By admin, September 12, 2005 6:43 am
BlogPicture

The overall finding of a recent study by Robert Frances Group, sponsored by IBM, was that linux was 40% less expensive than a comparable Windows system and 54% less than Solaris, based on a three-year period of ownership for a system supporting 100,000 operations per second on the SPECjbb benchmark. The research was based on in-depth interviews with IT executives from more than 20 medium and large enterprises — all with more than 250 employees — in industries such as education, entertainment, finance, government and retail.

The study recommends executives consider Linux for most high-transaction environments. While admitting that Linux's cost savings have declined over the past few years, Robert Frances argues Linux will remain cheap enough relative to other systems to make any investment worthwhile.

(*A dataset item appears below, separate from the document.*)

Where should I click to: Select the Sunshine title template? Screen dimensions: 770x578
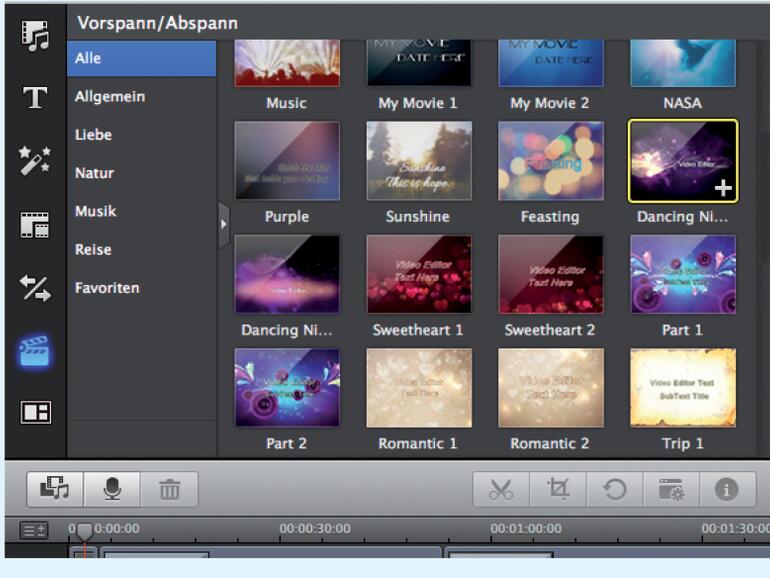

The group also noted that Linux delivered enough benefits outside of TCO to justify investment. These benefits include Linux's flexible licensing model, the wide range of supported hardware platforms, a choice of support providers and the transferability of Unix administrator skills to Linux.

Linux still may be cheaper than Solaris or Windows, but the study agreed with Unilever that the price difference is not what it once was. "the study appears just as Unilever has revealed it is scaling back ambitious Linux plans announced two years ago. Unilever argues that Linux's cost benefits have declined so far that the project is no longer worth it."